> **Work instructions**: All of the data that follows should be output again without any alteration.

BEGIN Data provided

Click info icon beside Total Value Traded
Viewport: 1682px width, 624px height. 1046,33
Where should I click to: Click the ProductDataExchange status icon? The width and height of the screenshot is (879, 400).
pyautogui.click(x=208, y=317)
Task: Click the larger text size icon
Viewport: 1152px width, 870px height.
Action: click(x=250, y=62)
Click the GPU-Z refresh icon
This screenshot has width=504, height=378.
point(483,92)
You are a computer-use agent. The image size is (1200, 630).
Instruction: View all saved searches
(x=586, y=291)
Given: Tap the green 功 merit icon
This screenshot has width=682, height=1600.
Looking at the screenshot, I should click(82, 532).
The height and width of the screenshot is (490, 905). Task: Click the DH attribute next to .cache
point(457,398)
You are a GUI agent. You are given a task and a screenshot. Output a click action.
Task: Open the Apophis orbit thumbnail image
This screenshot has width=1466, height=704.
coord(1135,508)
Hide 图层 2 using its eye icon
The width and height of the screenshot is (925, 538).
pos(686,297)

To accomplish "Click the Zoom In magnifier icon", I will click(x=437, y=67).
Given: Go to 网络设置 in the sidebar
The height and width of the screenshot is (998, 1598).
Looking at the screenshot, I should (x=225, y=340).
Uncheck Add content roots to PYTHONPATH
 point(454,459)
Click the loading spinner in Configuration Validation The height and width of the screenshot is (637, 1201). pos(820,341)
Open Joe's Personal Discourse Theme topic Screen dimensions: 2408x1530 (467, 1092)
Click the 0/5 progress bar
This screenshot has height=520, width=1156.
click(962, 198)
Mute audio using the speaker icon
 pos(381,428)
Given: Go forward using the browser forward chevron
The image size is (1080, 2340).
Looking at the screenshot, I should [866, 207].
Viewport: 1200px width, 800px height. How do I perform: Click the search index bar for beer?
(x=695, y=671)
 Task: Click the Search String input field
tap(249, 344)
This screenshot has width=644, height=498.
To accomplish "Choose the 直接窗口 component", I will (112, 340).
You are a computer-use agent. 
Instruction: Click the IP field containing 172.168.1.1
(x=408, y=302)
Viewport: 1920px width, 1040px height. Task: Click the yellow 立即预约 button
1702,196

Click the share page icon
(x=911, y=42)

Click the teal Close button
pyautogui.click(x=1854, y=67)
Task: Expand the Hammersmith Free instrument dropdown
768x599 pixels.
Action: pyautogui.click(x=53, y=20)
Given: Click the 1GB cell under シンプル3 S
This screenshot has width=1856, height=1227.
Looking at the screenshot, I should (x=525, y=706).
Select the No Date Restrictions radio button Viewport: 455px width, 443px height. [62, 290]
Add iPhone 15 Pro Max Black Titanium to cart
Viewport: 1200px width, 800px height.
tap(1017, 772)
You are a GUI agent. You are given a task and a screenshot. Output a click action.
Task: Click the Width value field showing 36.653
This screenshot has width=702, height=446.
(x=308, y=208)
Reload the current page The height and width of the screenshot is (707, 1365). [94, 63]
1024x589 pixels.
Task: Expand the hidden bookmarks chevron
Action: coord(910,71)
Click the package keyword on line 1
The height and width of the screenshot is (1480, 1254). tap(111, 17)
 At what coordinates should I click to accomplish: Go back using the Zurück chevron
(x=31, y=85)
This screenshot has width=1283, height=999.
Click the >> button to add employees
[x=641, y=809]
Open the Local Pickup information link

END Data provided

> **Written answer**:
Click info icon beside Total Value Traded
Viewport: 1682px width, 624px height. 1046,33
Where should I click to: Click the ProductDataExchange status icon? The width and height of the screenshot is (879, 400).
pyautogui.click(x=208, y=317)
Task: Click the larger text size icon
Viewport: 1152px width, 870px height.
Action: click(x=250, y=62)
Click the GPU-Z refresh icon
This screenshot has width=504, height=378.
point(483,92)
You are a computer-use agent. The image size is (1200, 630).
Instruction: View all saved searches
(x=586, y=291)
Given: Tap the green 功 merit icon
This screenshot has width=682, height=1600.
Looking at the screenshot, I should click(82, 532).
The height and width of the screenshot is (490, 905). Task: Click the DH attribute next to .cache
point(457,398)
You are a GUI agent. You are given a task and a screenshot. Output a click action.
Task: Open the Apophis orbit thumbnail image
This screenshot has width=1466, height=704.
coord(1135,508)
Hide 图层 2 using its eye icon
The width and height of the screenshot is (925, 538).
pos(686,297)

To accomplish "Click the Zoom In magnifier icon", I will click(x=437, y=67).
Given: Go to 网络设置 in the sidebar
The height and width of the screenshot is (998, 1598).
Looking at the screenshot, I should (x=225, y=340).
Uncheck Add content roots to PYTHONPATH
 point(454,459)
Click the loading spinner in Configuration Validation The height and width of the screenshot is (637, 1201). pos(820,341)
Open Joe's Personal Discourse Theme topic Screen dimensions: 2408x1530 (467, 1092)
Click the 0/5 progress bar
This screenshot has height=520, width=1156.
click(962, 198)
Mute audio using the speaker icon
 pos(381,428)
Given: Go forward using the browser forward chevron
The image size is (1080, 2340).
Looking at the screenshot, I should [866, 207].
Viewport: 1200px width, 800px height. How do I perform: Click the search index bar for beer?
(x=695, y=671)
 Task: Click the Search String input field
tap(249, 344)
This screenshot has width=644, height=498.
To accomplish "Choose the 直接窗口 component", I will (112, 340).
You are a computer-use agent. 
Instruction: Click the IP field containing 172.168.1.1
(x=408, y=302)
Viewport: 1920px width, 1040px height. Task: Click the yellow 立即预约 button
1702,196

Click the share page icon
(x=911, y=42)

Click the teal Close button
pyautogui.click(x=1854, y=67)
Task: Expand the Hammersmith Free instrument dropdown
768x599 pixels.
Action: pyautogui.click(x=53, y=20)
Given: Click the 1GB cell under シンプル3 S
This screenshot has width=1856, height=1227.
Looking at the screenshot, I should (x=525, y=706).
Select the No Date Restrictions radio button Viewport: 455px width, 443px height. [62, 290]
Add iPhone 15 Pro Max Black Titanium to cart
Viewport: 1200px width, 800px height.
tap(1017, 772)
You are a GUI agent. You are given a task and a screenshot. Output a click action.
Task: Click the Width value field showing 36.653
This screenshot has width=702, height=446.
(x=308, y=208)
Reload the current page The height and width of the screenshot is (707, 1365). [94, 63]
1024x589 pixels.
Task: Expand the hidden bookmarks chevron
Action: coord(910,71)
Click the package keyword on line 1
The height and width of the screenshot is (1480, 1254). tap(111, 17)
 At what coordinates should I click to accomplish: Go back using the Zurück chevron
(x=31, y=85)
This screenshot has width=1283, height=999.
Click the >> button to add employees
[x=641, y=809]
Open the Local Pickup information link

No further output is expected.